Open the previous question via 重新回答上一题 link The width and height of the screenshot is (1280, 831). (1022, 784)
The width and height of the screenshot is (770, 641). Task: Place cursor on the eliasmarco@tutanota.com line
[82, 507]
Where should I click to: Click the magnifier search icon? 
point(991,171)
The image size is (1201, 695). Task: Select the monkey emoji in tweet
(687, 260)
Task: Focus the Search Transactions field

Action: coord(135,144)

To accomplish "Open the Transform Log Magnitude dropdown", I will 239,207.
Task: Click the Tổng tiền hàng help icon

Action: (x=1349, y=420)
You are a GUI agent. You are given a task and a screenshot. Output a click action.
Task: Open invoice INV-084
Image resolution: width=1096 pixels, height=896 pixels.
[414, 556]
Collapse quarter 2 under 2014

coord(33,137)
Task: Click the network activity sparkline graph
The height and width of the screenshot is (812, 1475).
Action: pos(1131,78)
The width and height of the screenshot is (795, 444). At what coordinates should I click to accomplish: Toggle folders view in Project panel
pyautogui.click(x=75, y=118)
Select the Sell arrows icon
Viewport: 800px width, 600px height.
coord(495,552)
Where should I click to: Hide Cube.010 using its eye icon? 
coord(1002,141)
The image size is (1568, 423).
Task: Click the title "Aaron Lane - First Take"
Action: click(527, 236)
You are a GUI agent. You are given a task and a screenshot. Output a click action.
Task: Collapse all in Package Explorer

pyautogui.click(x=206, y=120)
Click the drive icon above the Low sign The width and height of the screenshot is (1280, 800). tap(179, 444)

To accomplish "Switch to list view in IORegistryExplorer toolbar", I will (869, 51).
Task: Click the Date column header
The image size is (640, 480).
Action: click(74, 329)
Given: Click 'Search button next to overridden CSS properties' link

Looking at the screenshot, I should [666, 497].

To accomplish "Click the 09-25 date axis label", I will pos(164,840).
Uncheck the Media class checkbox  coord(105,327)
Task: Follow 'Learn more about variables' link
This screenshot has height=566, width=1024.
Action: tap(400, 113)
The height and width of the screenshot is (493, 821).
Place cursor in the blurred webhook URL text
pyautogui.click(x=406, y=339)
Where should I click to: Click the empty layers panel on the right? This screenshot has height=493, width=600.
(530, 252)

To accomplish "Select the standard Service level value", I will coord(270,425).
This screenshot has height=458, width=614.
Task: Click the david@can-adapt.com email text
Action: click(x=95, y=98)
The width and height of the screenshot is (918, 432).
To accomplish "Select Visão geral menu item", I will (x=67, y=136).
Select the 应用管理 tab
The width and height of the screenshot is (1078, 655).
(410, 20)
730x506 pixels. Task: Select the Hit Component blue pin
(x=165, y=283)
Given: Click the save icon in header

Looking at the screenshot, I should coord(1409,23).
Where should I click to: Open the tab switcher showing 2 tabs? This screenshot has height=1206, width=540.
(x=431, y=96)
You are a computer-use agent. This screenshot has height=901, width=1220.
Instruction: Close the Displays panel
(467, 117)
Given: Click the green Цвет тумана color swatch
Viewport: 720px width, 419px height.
________
◆ **Problem statement**
Set down each line exactly as it appears, starting at the top of the data and ending at the line containing "Task: Open invoice INV-084", and include no other lines.

◆ **Output of the exercise**
Open the previous question via 重新回答上一题 link The width and height of the screenshot is (1280, 831). (1022, 784)
The width and height of the screenshot is (770, 641). Task: Place cursor on the eliasmarco@tutanota.com line
[82, 507]
Where should I click to: Click the magnifier search icon? 
point(991,171)
The image size is (1201, 695). Task: Select the monkey emoji in tweet
(687, 260)
Task: Focus the Search Transactions field

Action: coord(135,144)

To accomplish "Open the Transform Log Magnitude dropdown", I will 239,207.
Task: Click the Tổng tiền hàng help icon

Action: (x=1349, y=420)
You are a GUI agent. You are given a task and a screenshot. Output a click action.
Task: Open invoice INV-084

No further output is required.